MVGGT: Multimodal Visual Geometry Grounded Transformer for Multiview 3D Referring Expression Segmentation

Changli Wu1, 2, †, Haodong Wang1, †, Yutian Yao5, Chunsai Du4,
Jihua Kang4, Yanwei Fu3, 2, Jiayi Ji1, *
1Xiamen University, 2Shanghai Innovation Institute, 3Fudan University,
4ByteDance, 5Tianjin University of Science and Technology
Equal Contribution, *Corresponding Author

Abstract

Most existing 3D referring expression segmentation (3DRES) methods rely on dense, high-quality point clouds, while real-world agents such as robots and mobile phones operate with only a few sparse RGB views and strict latency constraints. We introduce Multi-view 3D Referring Expression Segmentation (MV-3DRES), where the model must recover scene structure and segment the referred object directly from sparse multi-view images. Traditional two-stage pipelines, which first reconstruct a point cloud and then perform segmentation, often yield low-quality geometry, produce coarse or degraded target regions, and run slowly. We propose the Multimodal Visual Geometry Grounded Transformer (MVGGT), an efficient end-to-end framework that integrates language information into sparse-view geometric reasoning through a dual-branch design. Training in this setting exposes a critical optimization barrier, termed Foreground Gradient Dilution (FGD), where sparse 3D signals lead to weak supervision. To resolve this, we introduce Per-view No-target Suppression Optimization (PVSO), which provides stronger and more balanced gradients across views, enabling stable and efficient learning. To support consistent evaluation, we build MVRefer, a benchmark that defines standardized settings and metrics for MV-3DRES. Experiments show that MVGGT establishes the first strong baseline and achieves both high accuracy and fast inference, outperforming existing alternatives.


Task & Benchmark

The MV-3DRES Task

Real-world agents (robots, mobile phones) often operate with sparse RGB views and strict latency constraints, unlike traditional methods that rely on pre-built dense point clouds.

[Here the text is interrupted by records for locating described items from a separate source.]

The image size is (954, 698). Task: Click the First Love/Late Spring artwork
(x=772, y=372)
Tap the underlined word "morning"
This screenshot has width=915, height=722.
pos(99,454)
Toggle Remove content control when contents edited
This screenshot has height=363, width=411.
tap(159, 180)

We introduce Multi-view 3D Referring Expression Segmentation (MV-3DRES). The goal is to segment a 3D object described by natural language directly from a few sparse images, without any ground-truth 3D input at inference.

Challenges:

  • Incomplete Geometry: Sparse views lead to noisy and partial 3D reconstruction.
  • Weak Supervision: The target object occupies a tiny fraction of the 3D space, leading to optimization difficulties.

MV-3DRES Task

Figure 1: Comparison of the proposed MV-3DRES task (bottom) against the traditional two-stage reconstruction-then-segmentation pipeline (top) and direct reconstruction failures (middle).

MVRefer Benchmark

To standardize evaluation, we built MVRefer based on ScanNet and ScanRefer. It emulates embodied agents by sampling N=8 sparse frames. We provide metrics that decouple grounding accuracy from reconstruction quality, including mIoUglobal (3D) and mIoUview (2D projection).


Method: MVGGT

We propose the Multimodal Visual Geometry Grounded Transformer (MVGGT), an end-to-end framework designed for efficiency and robustness.

MVGGT Architecture

Figure 2: Architecture of MVGGT. It features a Frozen Reconstruction Branch (top) that provides a stable geometric scaffold, and a Trainable Multimodal Branch (bottom) that progressively injects language cues into visual features to predict the final 3D segmentation.

Dual-Branch Architecture

  • Frozen Reconstruction Branch: Uses a pre-trained geometry transformer to predict camera poses and depth maps, providing a stable geometric scaffold.
  • Trainable Multimodal Branch: Injects language features into visual representations. It receives geometric guidance from the frozen branch to align semantics with structure.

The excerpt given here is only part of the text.